## Stored data

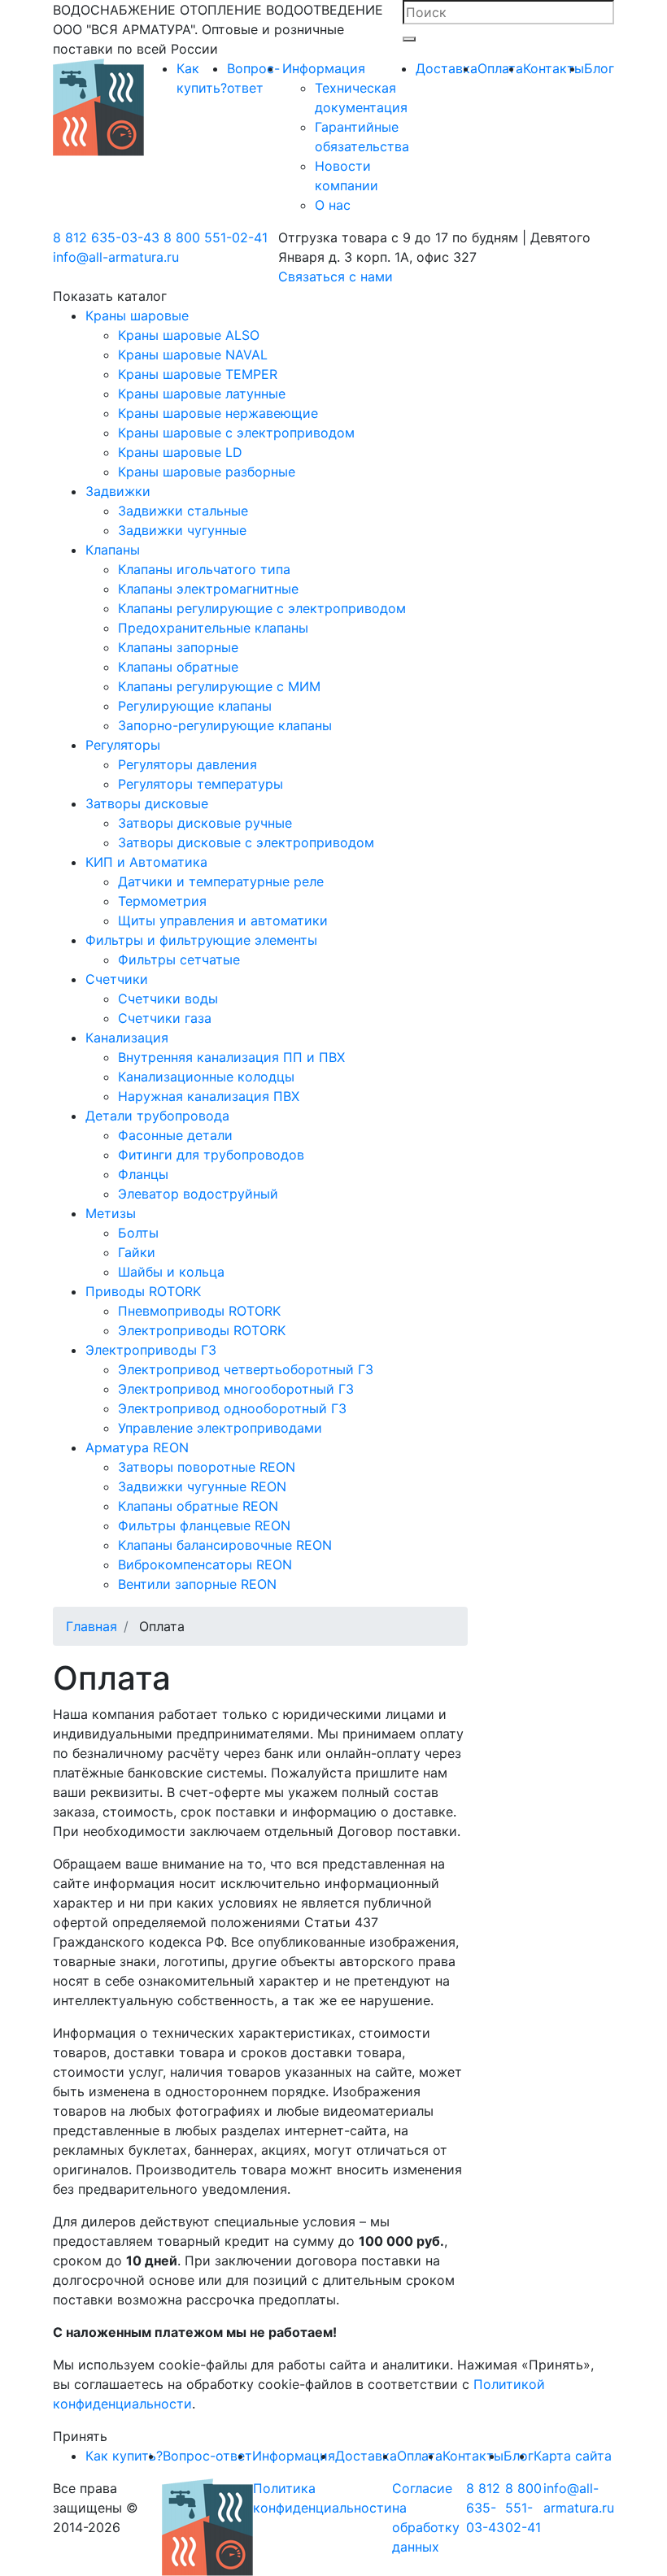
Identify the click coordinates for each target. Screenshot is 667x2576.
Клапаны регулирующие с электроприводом (262, 608)
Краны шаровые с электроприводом (236, 432)
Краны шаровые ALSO (188, 335)
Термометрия (162, 901)
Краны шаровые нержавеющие (218, 413)
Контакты (553, 68)
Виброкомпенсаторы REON (205, 1564)
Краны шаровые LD (180, 452)
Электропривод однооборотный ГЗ (232, 1408)
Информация (323, 68)
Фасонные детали (175, 1135)
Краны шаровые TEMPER (197, 374)
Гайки (136, 1252)
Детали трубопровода (157, 1115)
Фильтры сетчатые (179, 959)
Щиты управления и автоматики (223, 920)
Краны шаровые (137, 315)
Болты (138, 1233)
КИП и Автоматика (146, 862)
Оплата (500, 68)
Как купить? (124, 2456)
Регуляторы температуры (200, 784)
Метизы (110, 1213)
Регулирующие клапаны (195, 706)
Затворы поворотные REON (206, 1467)
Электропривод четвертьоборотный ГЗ (245, 1369)
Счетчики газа (164, 1018)
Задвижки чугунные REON (202, 1486)
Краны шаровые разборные (206, 471)
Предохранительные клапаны (213, 628)
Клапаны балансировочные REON (225, 1545)
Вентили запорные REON (197, 1584)
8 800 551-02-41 (215, 237)
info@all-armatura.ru (116, 257)
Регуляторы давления (187, 764)
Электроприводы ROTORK (202, 1330)
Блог (599, 68)
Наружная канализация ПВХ (208, 1096)
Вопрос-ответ (207, 2456)
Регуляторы (122, 745)
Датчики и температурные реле (221, 881)
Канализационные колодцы (206, 1076)
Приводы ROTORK (143, 1291)
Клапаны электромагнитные (208, 589)
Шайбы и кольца (171, 1272)
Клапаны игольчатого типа (204, 569)
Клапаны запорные (178, 647)
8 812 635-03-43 (106, 237)
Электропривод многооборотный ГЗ (236, 1389)
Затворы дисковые (146, 803)
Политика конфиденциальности (322, 2498)
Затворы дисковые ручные (205, 823)
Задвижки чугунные (182, 530)
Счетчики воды (168, 998)
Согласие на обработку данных (426, 2517)
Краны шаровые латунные (202, 393)
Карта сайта (573, 2456)
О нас (333, 205)
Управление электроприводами (220, 1428)
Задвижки (117, 491)
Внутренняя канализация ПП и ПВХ (231, 1057)
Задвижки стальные (183, 511)
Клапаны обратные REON (198, 1506)
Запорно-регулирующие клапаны (225, 725)
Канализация (126, 1037)
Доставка (446, 68)
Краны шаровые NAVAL (193, 354)
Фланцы (143, 1174)
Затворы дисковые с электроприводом (246, 842)
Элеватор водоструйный (198, 1194)
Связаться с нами (335, 276)
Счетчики (116, 979)
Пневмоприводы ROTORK (199, 1311)
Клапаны (112, 550)
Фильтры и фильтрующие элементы (201, 940)
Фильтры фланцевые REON (204, 1525)
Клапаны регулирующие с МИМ (219, 686)
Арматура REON (137, 1447)
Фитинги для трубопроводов (211, 1155)
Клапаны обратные (178, 667)
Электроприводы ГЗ (150, 1350)
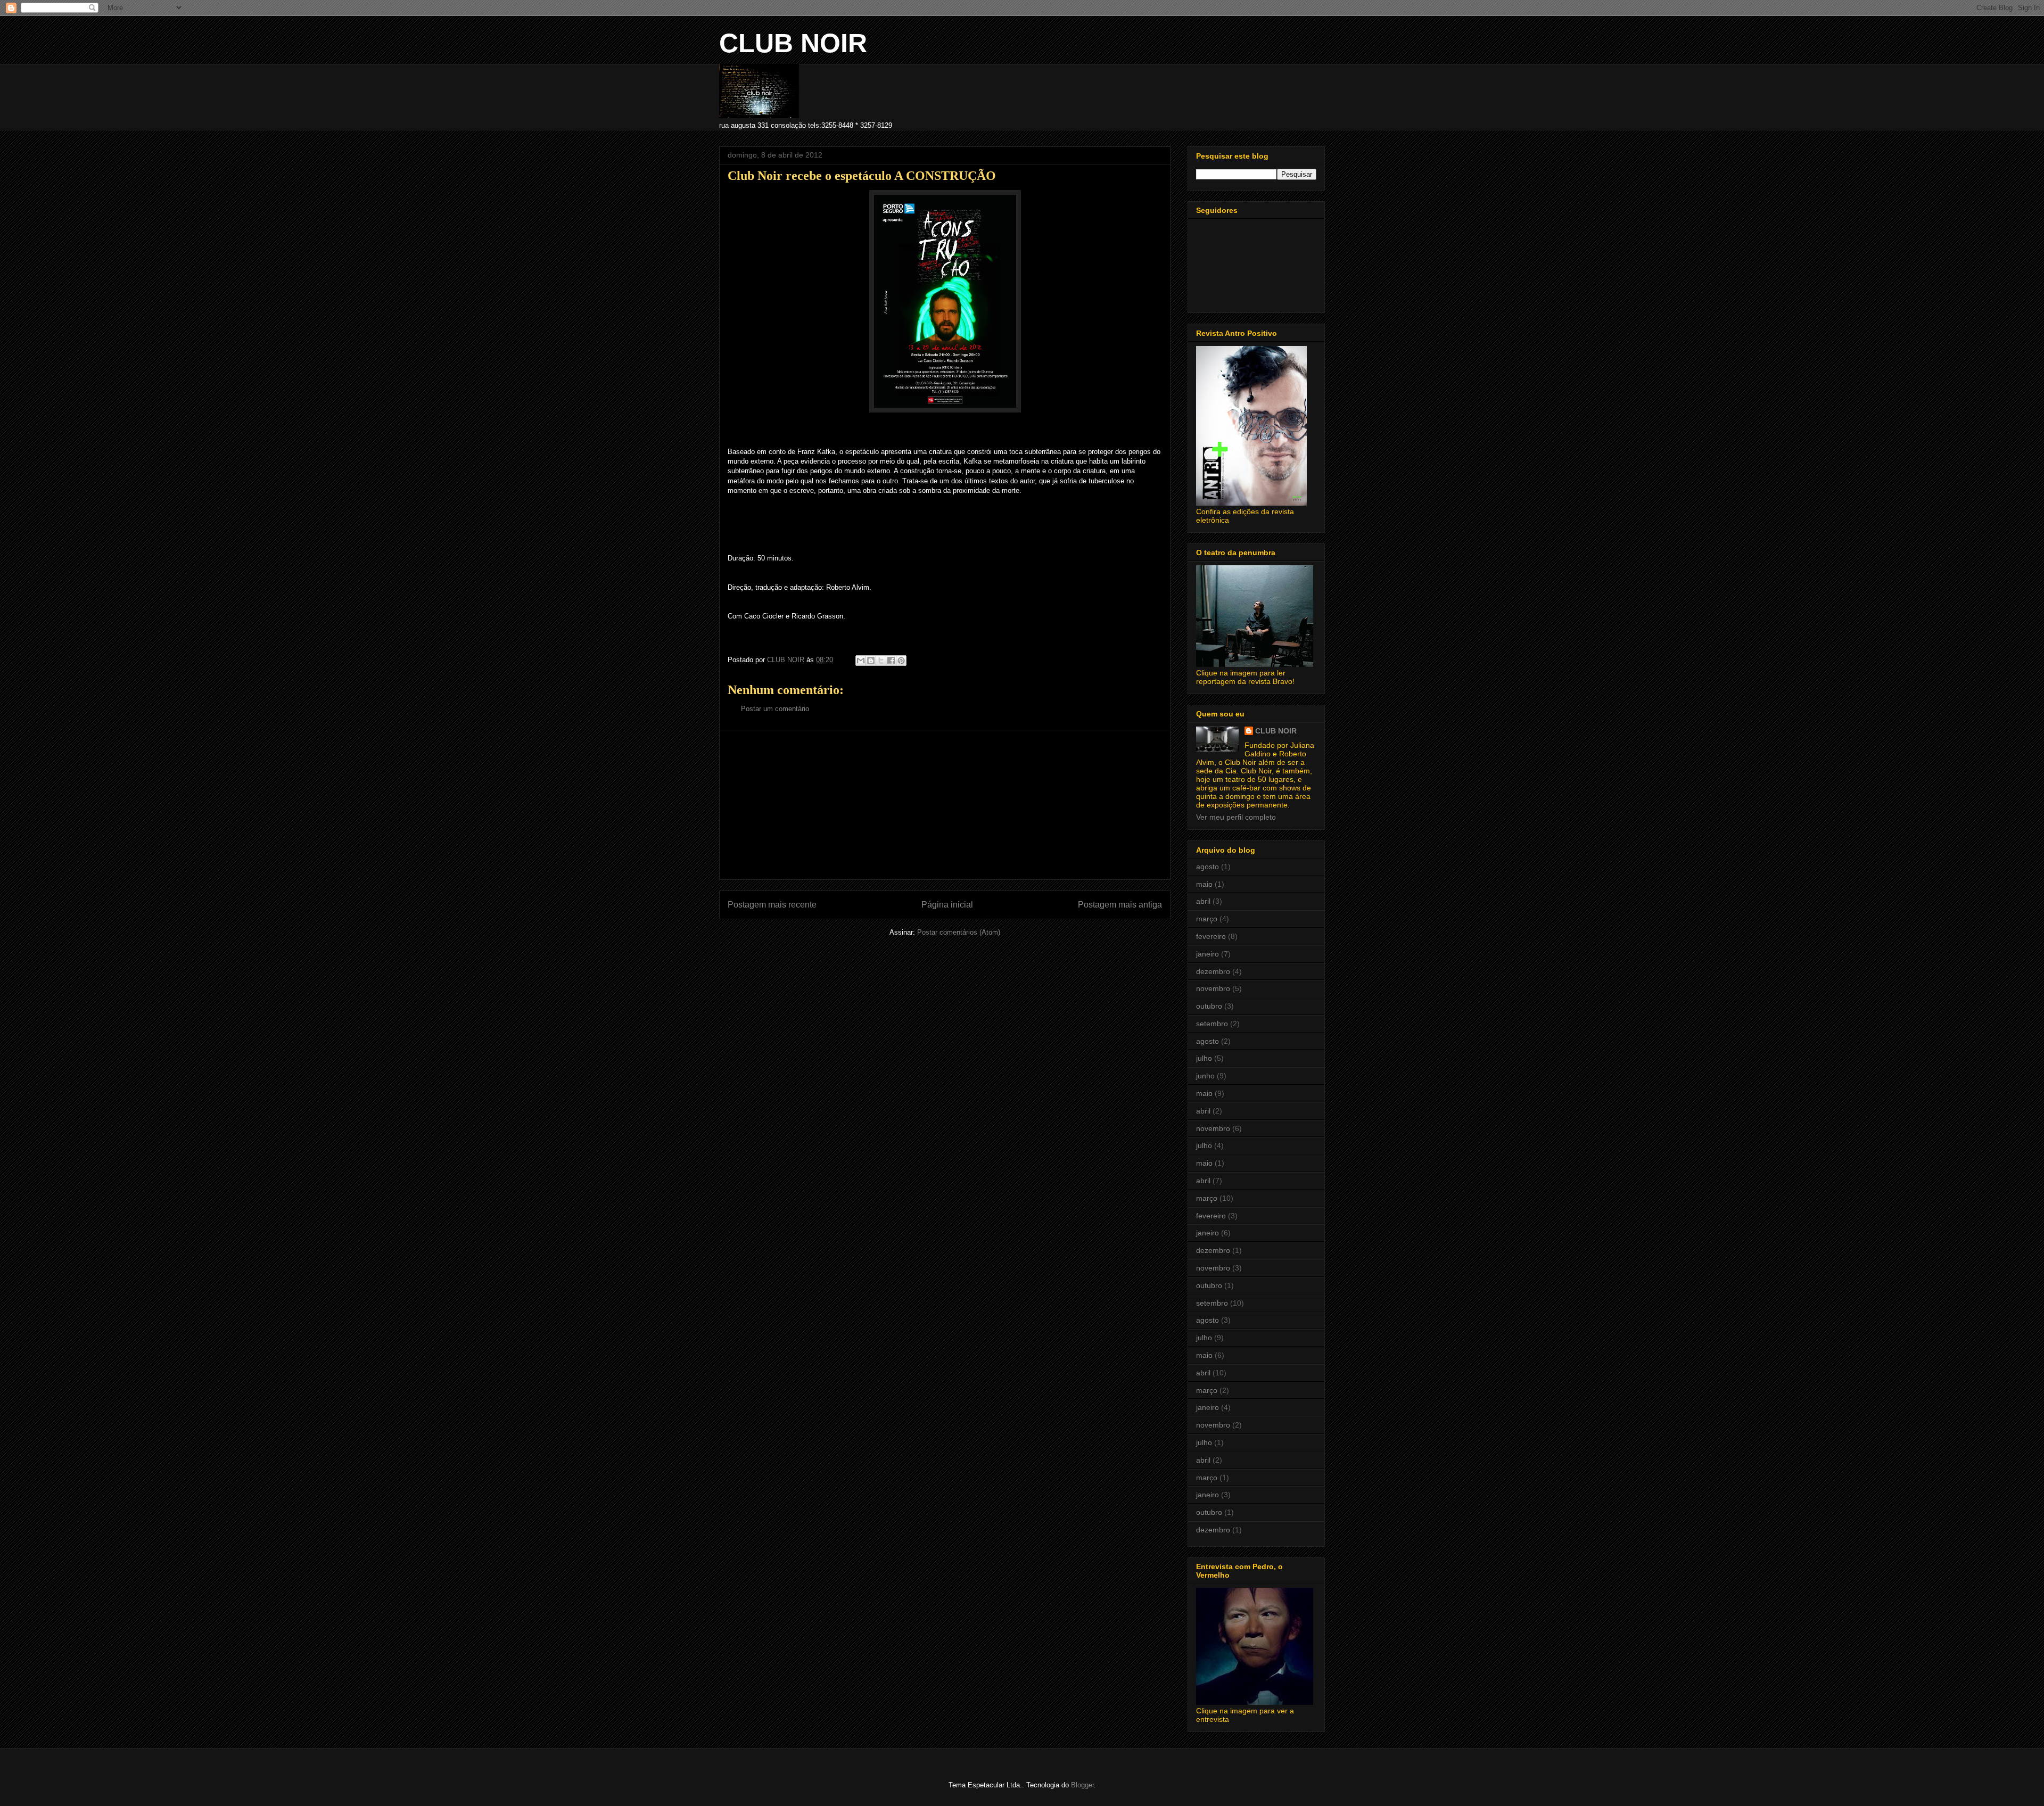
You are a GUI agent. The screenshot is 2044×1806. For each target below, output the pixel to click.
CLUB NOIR (793, 43)
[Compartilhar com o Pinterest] (901, 660)
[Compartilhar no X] (881, 660)
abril (1203, 901)
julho (1204, 1058)
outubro (1209, 1006)
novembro (1213, 988)
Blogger (1082, 1785)
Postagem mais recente (772, 904)
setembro (1212, 1023)
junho (1205, 1075)
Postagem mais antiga (1120, 904)
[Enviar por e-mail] (860, 660)
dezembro (1213, 971)
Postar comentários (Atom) (958, 932)
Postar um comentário (775, 709)
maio (1204, 884)
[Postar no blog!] (871, 660)
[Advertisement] (945, 804)
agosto (1207, 866)
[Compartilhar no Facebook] (891, 660)
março (1206, 918)
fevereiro (1211, 936)
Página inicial (947, 904)
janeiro (1207, 954)
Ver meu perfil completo (1236, 817)
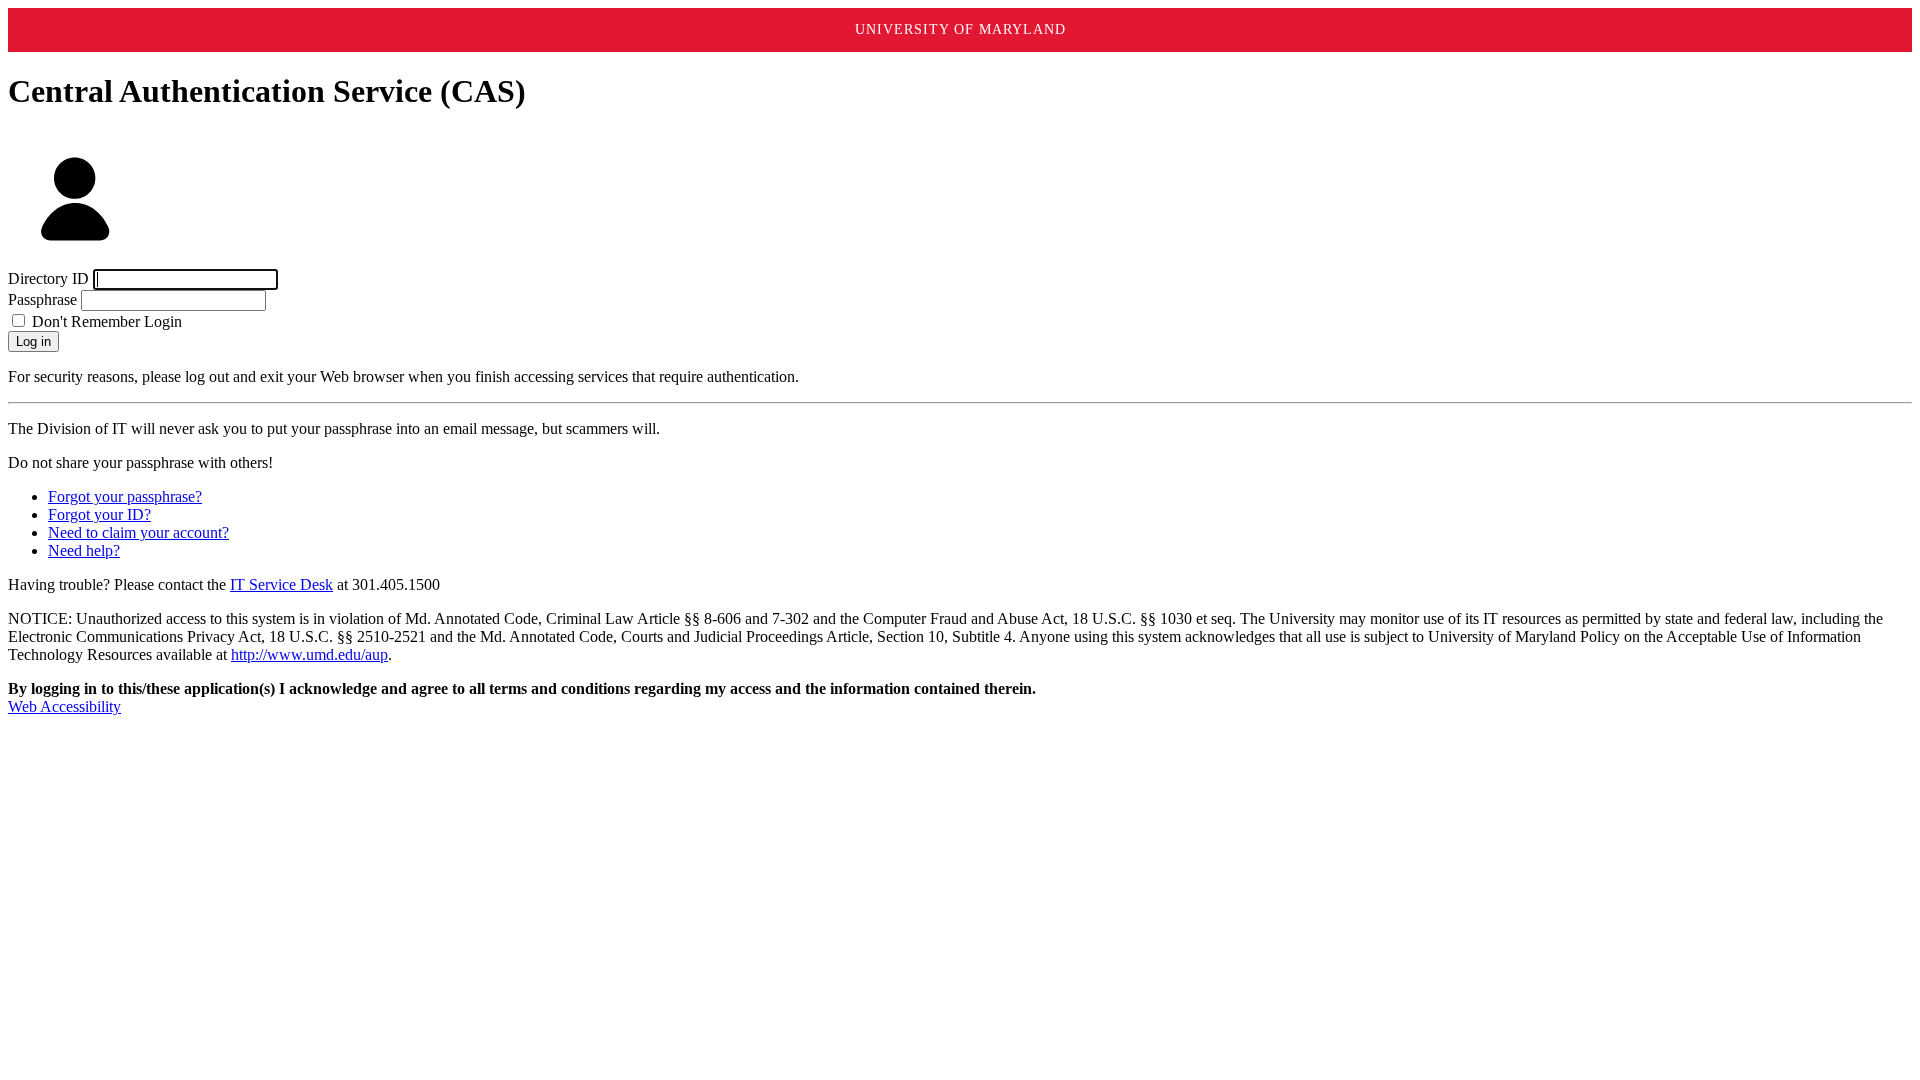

## Work order
Go through the records and copy each line with "шаровые" in it.

## Worked solution
Краны шаровые с электроприводом (236, 432)
Краны шаровые ALSO (188, 335)
Краны шаровые нержавеющие (218, 413)
Краны шаровые LD (180, 452)
Краны шаровые TEMPER (197, 374)
Краны шаровые (137, 315)
Краны шаровые разборные (206, 471)
Краны шаровые латунные (202, 393)
Краны шаровые NAVAL (193, 354)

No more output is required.